House debates
Monday, 14 July 2014
Bills
Clean Energy Legislation (Carbon Tax Repeal) Bill 2014, True-up Shortfall Levy (General) (Carbon Tax Repeal) Bill 2014, True-up Shortfall Levy (Excise) (Carbon Tax Repeal) Bill 2014, Customs Tariff Amendment (Carbon Tax Repeal) Bill 2014, Excise Tariff Amendment (Carbon Tax Repeal) Bill 2014, Ozone Protection and Synthetic Greenhouse Gas (Import Levy) Amendment (Carbon Tax Repeal) Bill 2014, Ozone Protection and Synthetic Greenhouse Gas (Manufacture Levy) Amendment (Carbon Tax Repeal) Bill 2014, Ozone Protection and Synthetic Greenhouse Gas (Import Levy) (Transitional Provisions) Bill 2014; Second Reading
3:36 pm
Craig Laundy (Reid, Liberal Party) Share this | Hansard source
I say to the member for Melbourne that what happens is that commercial enterprise enters the frame—not government, not legislation, not taxation and not regulation. Private enterprise enters the space. This is what we have and will continue to see.
Vector, a power company in New Zealand, are running an amazing trial—financing techniques. No-one has even spoken about them in this chamber. In the not-too-distant future, as storage capacity and lifetime increases, we will see companies like GE and Macquarie Bank, which have entered this space in substantial quantities, offer financing packages so that the daily fee for having solar, thermal, fuel cell technology, wind—whatever it may be—will beat the price of day-to-day electricity. It is the same theory that the carbon tax and the ETS apply to but it is happening through a market mechanism that is not an ETS.

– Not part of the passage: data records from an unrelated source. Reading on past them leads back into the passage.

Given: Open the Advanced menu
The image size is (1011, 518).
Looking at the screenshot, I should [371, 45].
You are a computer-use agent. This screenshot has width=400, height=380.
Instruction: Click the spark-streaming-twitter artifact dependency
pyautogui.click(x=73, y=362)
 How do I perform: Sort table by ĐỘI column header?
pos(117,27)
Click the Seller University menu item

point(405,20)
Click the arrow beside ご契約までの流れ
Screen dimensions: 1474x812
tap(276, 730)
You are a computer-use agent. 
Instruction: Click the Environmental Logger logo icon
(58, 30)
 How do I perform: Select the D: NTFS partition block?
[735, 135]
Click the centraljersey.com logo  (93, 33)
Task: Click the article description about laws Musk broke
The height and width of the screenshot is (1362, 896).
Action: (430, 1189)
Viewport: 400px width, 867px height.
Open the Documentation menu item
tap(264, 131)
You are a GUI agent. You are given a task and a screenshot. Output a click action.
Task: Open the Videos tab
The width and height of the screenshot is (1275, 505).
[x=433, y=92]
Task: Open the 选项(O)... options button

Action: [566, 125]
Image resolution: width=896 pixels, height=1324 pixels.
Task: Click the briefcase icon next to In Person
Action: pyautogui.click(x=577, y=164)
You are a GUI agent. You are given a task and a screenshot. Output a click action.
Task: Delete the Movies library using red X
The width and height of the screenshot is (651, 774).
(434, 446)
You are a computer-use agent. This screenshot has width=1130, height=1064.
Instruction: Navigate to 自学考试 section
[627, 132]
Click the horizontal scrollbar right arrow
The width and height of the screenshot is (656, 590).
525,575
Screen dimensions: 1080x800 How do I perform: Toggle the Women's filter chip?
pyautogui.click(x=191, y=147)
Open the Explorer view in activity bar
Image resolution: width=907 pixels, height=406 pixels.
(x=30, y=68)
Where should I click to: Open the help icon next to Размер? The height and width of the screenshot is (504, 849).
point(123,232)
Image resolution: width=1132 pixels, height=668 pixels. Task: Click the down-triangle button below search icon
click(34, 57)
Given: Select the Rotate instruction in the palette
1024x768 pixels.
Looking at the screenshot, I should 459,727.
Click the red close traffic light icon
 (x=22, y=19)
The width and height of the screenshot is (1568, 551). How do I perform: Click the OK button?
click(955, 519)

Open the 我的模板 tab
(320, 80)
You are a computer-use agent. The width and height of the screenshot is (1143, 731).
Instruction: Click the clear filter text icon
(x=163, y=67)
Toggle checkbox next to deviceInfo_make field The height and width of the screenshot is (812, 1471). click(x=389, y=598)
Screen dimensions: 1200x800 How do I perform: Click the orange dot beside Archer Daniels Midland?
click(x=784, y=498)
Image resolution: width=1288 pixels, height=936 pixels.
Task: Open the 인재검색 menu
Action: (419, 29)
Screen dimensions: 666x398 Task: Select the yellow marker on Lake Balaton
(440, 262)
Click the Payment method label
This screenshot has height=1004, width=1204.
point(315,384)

Economists love markets; that is true. They also love textbooks. I was an economist before spending 23 years in business. I know that in the real world you do not live and operate in a textbook. Has anyone mentioned the market manipulation of the ETS program in Europe? No, they have not. It is convenient not to. How many economists would it take to change a light bulb? The answer is no answer—they pay someone to do it. They do not operate in the real world. They hire an electrician. People in the real world, the small-business operators, try to change the light bulb themselves. I just find it so frustrating. I have no doubt I will be followed by the member for Melbourne, who will espouse ideology to me. Che sera sera, because I come from the real world; I come from the world of family business.
The member for Fairfax spoke on the amendments that are being moved, and I would like to touch on those, because the Minister for the Environment spoke to those in his opening speech. The $1.1 million penalty will be included in the original bill's complementary amendments. The amendments ensure large supplies of regulated goods—electricity, natural gas, synthetic greenhouse gases. They must pass on their cost savings. They impose a penalty on electricity and natural gas suppliers equal to 250 per cent of any cost savings they do not pass on. They require electricity and natural gas retailers of bulk imports of synthetic greenhouse gases to inform the ACCC and customers of how they are passing on the cost savings.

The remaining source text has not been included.